© There are three requirements to consider for queen bee rearing.
1. Larvae of a suitable age.
2. A colony in the best condition to make queen cells.
3. Colonies to house the resulting queens.
Many different methods can be used to produce any of the above. No method is 100% successful and no method suits everyone which is why there are so many methods. One of the aspects of queen rearing that make it so fascinating and rewarding is experimenting to find the method that suits your requirements.
This method produces the requirement of number 2 above. The requirements of 1 and 3 are not dealt with here but any method can be used.
The Morris board is used in conjunction with our 5 Frame ½ Bee Hives to produce a colony in the best condition to make queen cells. It has the advantage of allowing the consecutive production and development of multiple queen cells in the natural, optimum environment of a queenright and foraging colony.
As with all queen rearing methods, this method requires a strong colony, good flying weather and a nectar flow or feeding with 50% sugar syrup.
The colony chosen for the method must have a large population filling at least one standard deep box.
Ideally it should be in two standard deep boxes with bees covering most of the frames. A colony can be built up to this size by adding emergent brood combs from other colonies before the method is used if needed.
The top of the board is divided into halves so there will be a bee proof separation between two ½ hive boxes placed on top. Each half is fitted with a queen excluder panel and a hinged entrance at the front on the top of the board. The bottom of the board has one central hinged entrance at the front and at the back. A separate acrylic divider is also included with the board.
1. After opening the hive, transfer 4 combs of bees comprising 1 comb of pollen and 3 combs of unsealed larvae* into both ½ hive boxes ensuring the queen is not on them. Insert a frame with new foundation between the pollen and larvae. Leave one standard deep box on the floor filled with the other combs of brood** and stores and the queen, any left over combs must be housed elsewhere. Place the board on top and the two ½ hive boxes on top of that. Open all three entrances on the front of the board and close or block the entrance to the main hive below. Flying bees will now reorientate to the new entrance area.
2. When all the larvae in the ½ hive boxes are more than 3 days old* insert the polycarbonate divider into one half leaving the entrance open. Close the other 2 front entrances.*** Open the back entrance****. It is best to check the combs to see no queen cells have been already started. Remove the frame with new foundation and insert newly hatched larvae in its place*****.
3. After 1 day remove the polycarbonate divider******.
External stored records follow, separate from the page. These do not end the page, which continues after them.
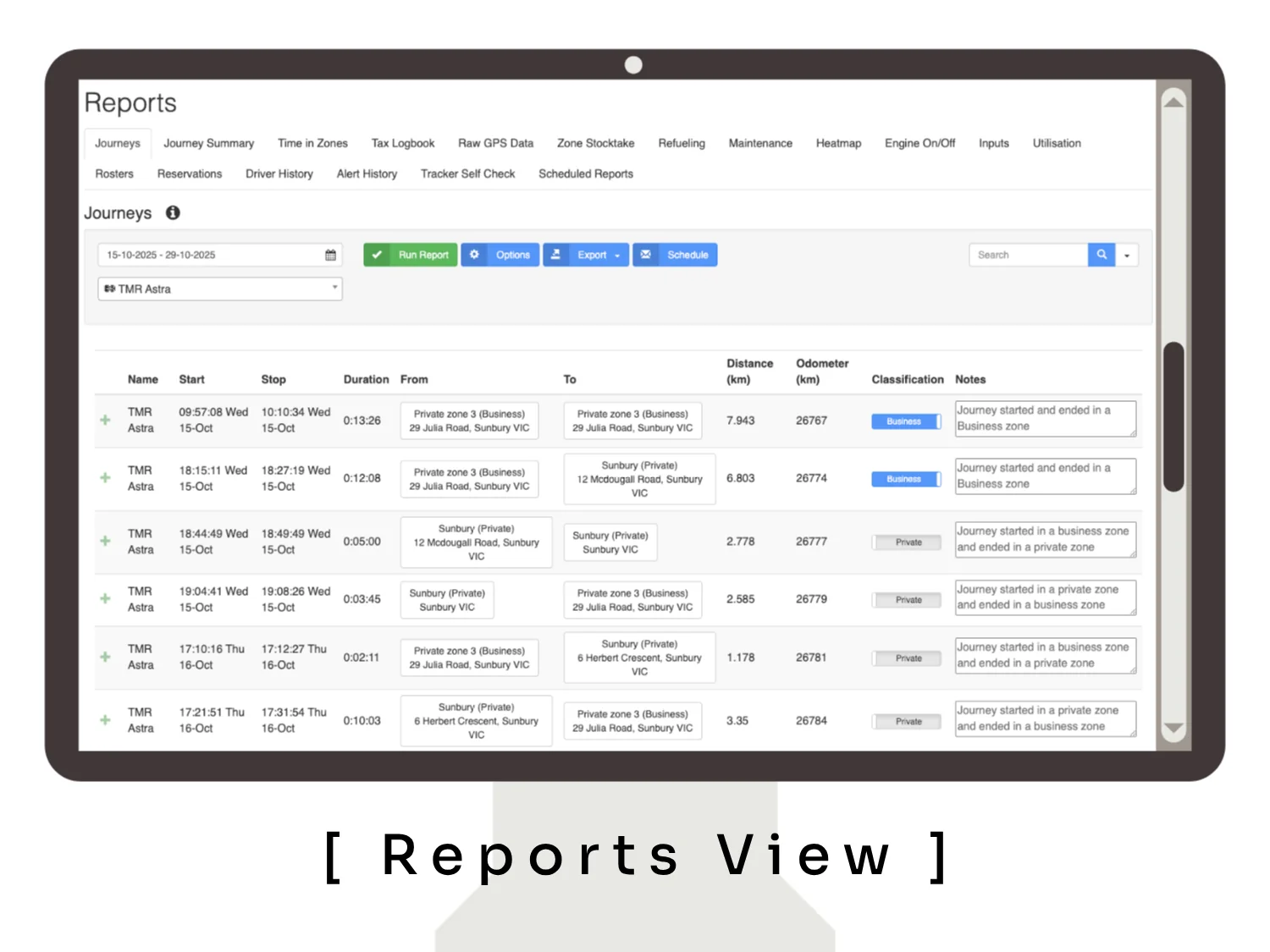Click the envelope icon on Schedule
Image resolution: width=1270 pixels, height=952 pixels.
(646, 255)
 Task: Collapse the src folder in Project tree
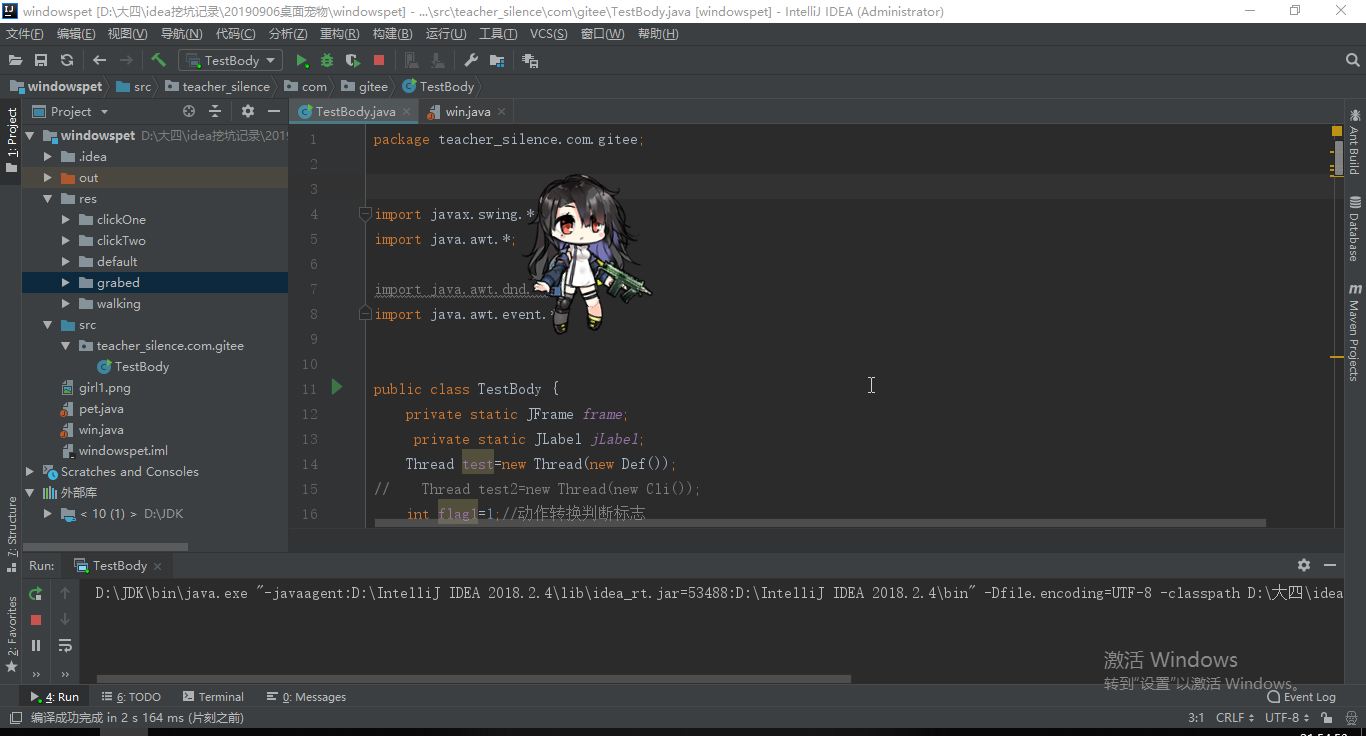[x=46, y=324]
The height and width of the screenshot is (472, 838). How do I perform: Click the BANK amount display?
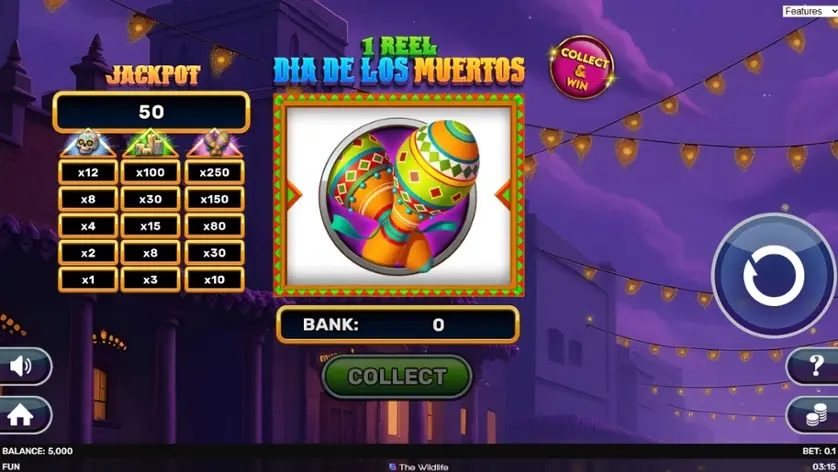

4. After another 3 days the queen cells are sealed*******. Close the entrance and open the other half front entrance. Insert the polycarbonate divider. It is best to check the combs to see no queen cells have been already started. Remove the frame with new foundation and insert newly hatched larvae in its place.
5. After 1 day remove the polycarbonate divider.
6. After another 3 days the queen cells are sealed.
This cycle can then be repeated. There should now be more young larvae in the main hive that are used to refresh the ½ hive boxes.
* Larvae will attract nurse bees into the box. Ideally, the first ½ hive box to be used in the process should have combs with with more mature larvae, the second box should have combs with eggs and young larvae. The period of time to wait between step 1 and step 2 depends on the age of the youngest brood, for example, if the combs contain eggs it will be 6 days before the larvae are more than 3 days old.
** These will be older and emerging so providing immediate space for the queen to continue her laying as normal.
*** The slide will render the box queenless and the change of entrance will divert flying bees into the box. The crowding will also help initiate the queen rearing process as well as providing a direct income of pollen and nectar from the foragers. This is the optimum condition for queen rearing (providing there is nectar/syrup income and good weather).
**** This will provide access for drones to come and go.
***** These can be provided by any of the many grafting techniques.
****** This brings the colony back to a normal queenright condition but the queen cells will continue to be reared by the bees.
******* The queen cells can remain where there are until the day before expected emergence when they are distributed to mating nucleus colonies for example.